◆ **TASK REQUIREMENTS**: Starting at the line that contains "You are a GUI", return every line through the end of the data exactly, without pictures.
*** DATA TO PROCESS ***
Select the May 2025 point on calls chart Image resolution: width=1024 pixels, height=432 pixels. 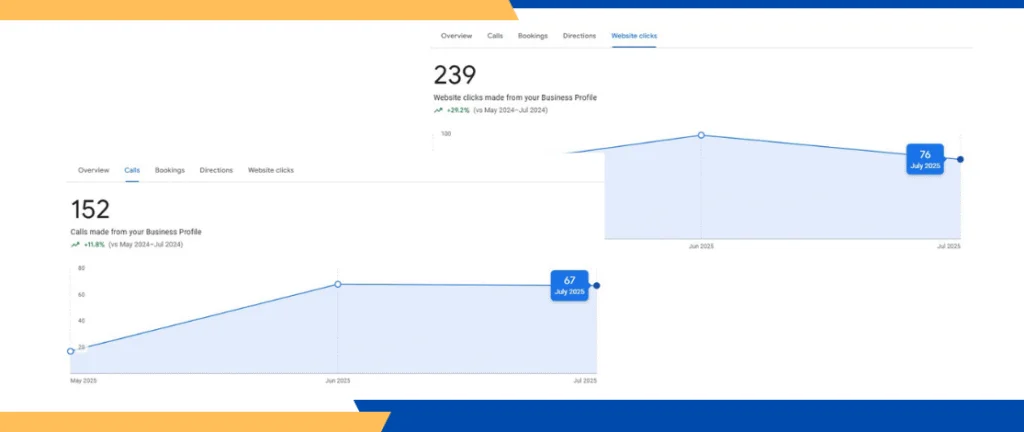pyautogui.click(x=70, y=351)
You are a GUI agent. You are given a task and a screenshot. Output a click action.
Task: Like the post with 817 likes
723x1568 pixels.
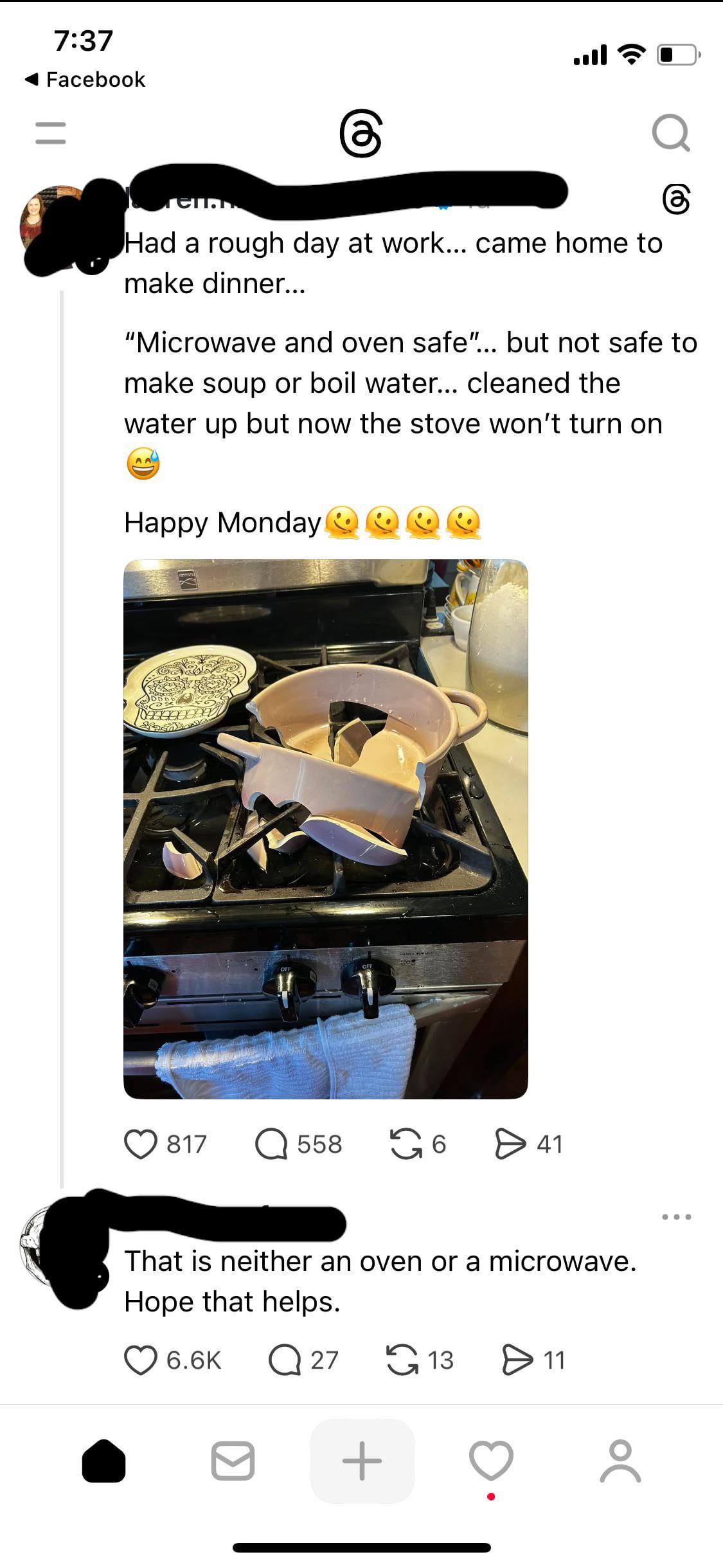point(141,1144)
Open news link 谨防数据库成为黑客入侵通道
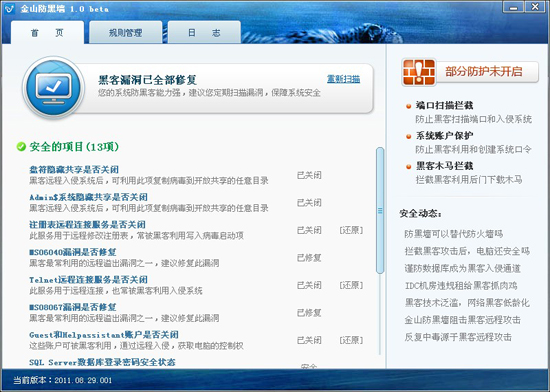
***
◆ **TASK ANSWER**:
You are a GUI agent. You are given a task and a screenshot. Output a click action.
Task: Like the post with 817 likes
723x1568 pixels.
point(141,1144)
Open news link 谨防数据库成为黑客入侵通道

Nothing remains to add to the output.